17 Bull. Soc. Bot. de France, xxxiv, 1887, p. 182.

Recently however we have succeeded in making plants which are in every respect Begonia phyllomaniaca, so far as the characters of stems and leaves are concerned. These plants, of which we have sixteen, were made by fertilising B. heracleifolia with B. polyantha. They are all beginning to break out in "phyllomania." As yet they have not flowered, but as they agree in all details with phyllomaniaca there can be little doubt that the original plant bearing that name was a hybrid similarly produced. The production of "phyllomania" on a hybrid Begonia has also been previously recorded by Duchartre.17 In this case the cross was made between B. incarnata and lucida. The synonymy of the last species is unfortunately obscure, and I have not succeeded in repeating the experiment.


Fig. 5. Piece of petiole of Begonia phyllomaniaca. The proximal end is to the right of the figure.

From these facts it seems practically certain that the condition is one which is due to the meeting of complementary factors. At first sight we may incline to think that the phyllomania is in some way due to the sterility.

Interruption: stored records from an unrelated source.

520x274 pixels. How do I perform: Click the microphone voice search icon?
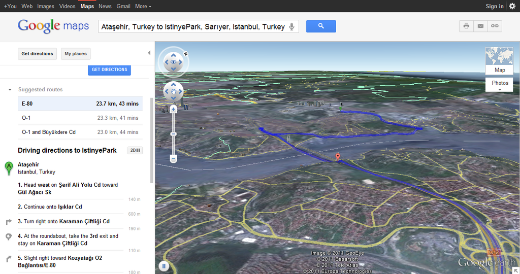pyautogui.click(x=292, y=26)
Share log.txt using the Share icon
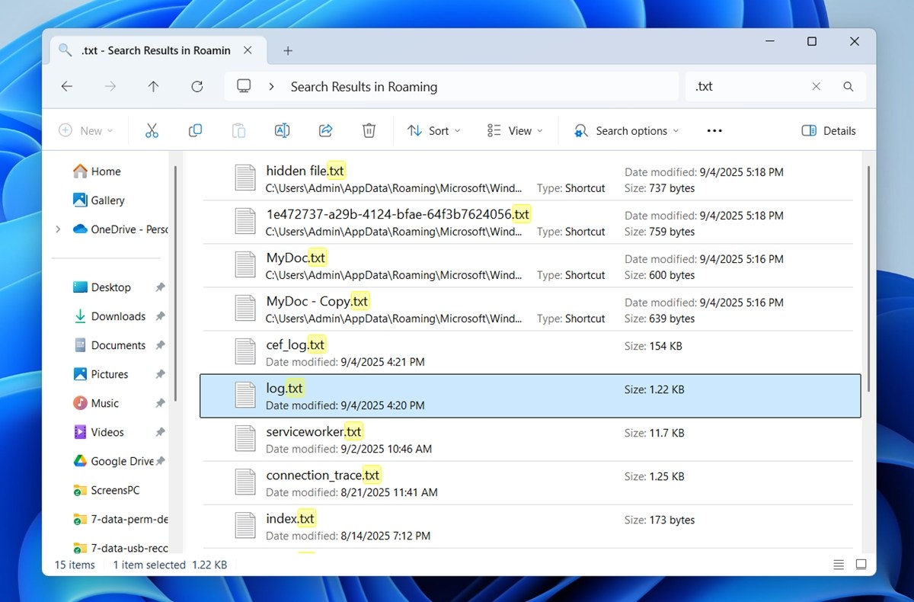 click(325, 130)
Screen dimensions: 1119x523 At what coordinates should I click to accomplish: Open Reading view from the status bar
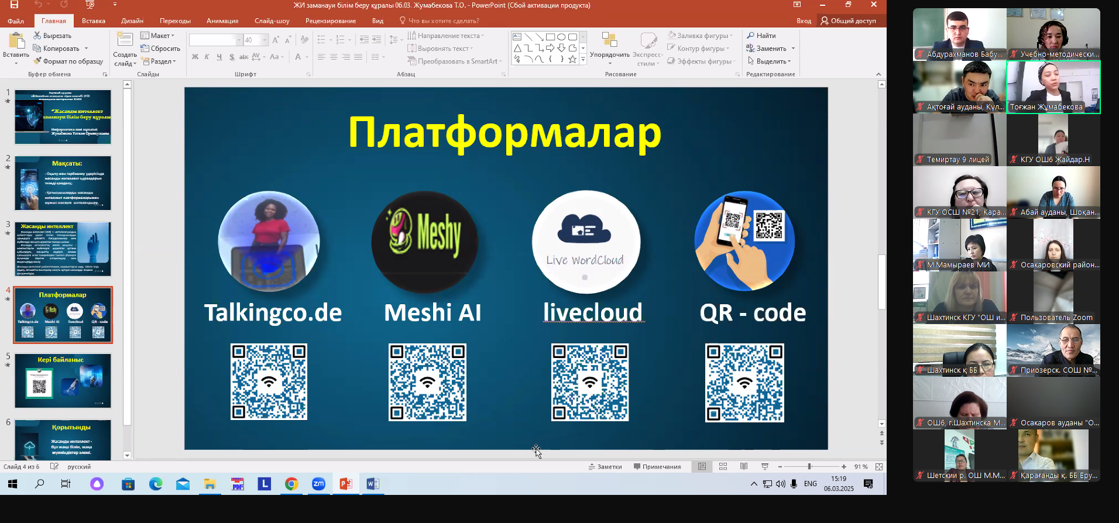pyautogui.click(x=744, y=467)
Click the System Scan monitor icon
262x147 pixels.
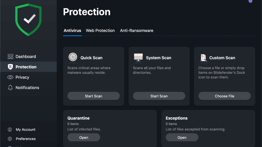138,57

This however cannot be seriously maintained; for not only is sterility in plants not usually associated with such manifestations, but we know a Begonia called "Wilhelma" which is exactly phyllomaniaca and equally sterile, though it has no trace of phyllomania. This plant arose in the nurseries of MM. P. Bruant of Poitiers, and has generally been described as a seedling of phyllomaniaca, but from the total sterility of that form this account of its origin must be set aside.

The phenomenon in this case can hardly be regarded as due to the excitation of dormant buds, for it is apparent on examination that the new growths are not placed in any fixed geometrical relation to the original plant. They arise on the petiole, for example, as small green outgrowths each of which gradually becomes a tiny leaf. The attitude of these leaves is quite indeterminate, and they may point in any direction, some having their apices turned peripherally, some centrally, and others in various oblique or transverse positions (Fig. 5). These little leaves are thus comparable with seedlings, in that their polarity is not related to, or consequent upon that of the parent plant. They have in fact that "individuality," which we associate with germinal reproduction.